**EXCERPTED DATA:**

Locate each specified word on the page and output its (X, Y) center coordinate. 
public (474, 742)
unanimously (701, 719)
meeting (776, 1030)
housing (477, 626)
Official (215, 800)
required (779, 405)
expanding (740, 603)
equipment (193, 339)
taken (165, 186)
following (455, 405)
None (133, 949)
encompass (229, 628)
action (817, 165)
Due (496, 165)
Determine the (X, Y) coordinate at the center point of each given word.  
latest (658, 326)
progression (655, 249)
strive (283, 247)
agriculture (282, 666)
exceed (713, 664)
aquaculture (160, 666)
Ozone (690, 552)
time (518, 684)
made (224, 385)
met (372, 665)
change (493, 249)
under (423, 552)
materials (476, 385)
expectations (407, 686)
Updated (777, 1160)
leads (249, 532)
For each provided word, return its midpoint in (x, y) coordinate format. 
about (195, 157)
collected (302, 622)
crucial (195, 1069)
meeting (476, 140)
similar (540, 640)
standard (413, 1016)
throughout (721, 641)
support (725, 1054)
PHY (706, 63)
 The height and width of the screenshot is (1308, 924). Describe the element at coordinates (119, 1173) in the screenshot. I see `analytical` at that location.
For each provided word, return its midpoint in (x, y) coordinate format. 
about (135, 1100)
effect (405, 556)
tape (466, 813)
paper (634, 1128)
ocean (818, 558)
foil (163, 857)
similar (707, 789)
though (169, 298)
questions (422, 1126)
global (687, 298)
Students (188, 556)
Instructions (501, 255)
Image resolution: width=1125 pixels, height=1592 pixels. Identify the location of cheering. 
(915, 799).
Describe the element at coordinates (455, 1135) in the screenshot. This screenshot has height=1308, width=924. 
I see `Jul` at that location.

**WHAT THE TASK ASKS:** Copy again, unchanged, the stretch from the line containing "Image resolution: width=1125" through the end of the records.

**FULL OUTPUT:**
Image resolution: width=1125 pixels, height=1592 pixels. Identify the location of cheering. 
(915, 799).
Describe the element at coordinates (455, 1135) in the screenshot. This screenshot has height=1308, width=924. 
I see `Jul` at that location.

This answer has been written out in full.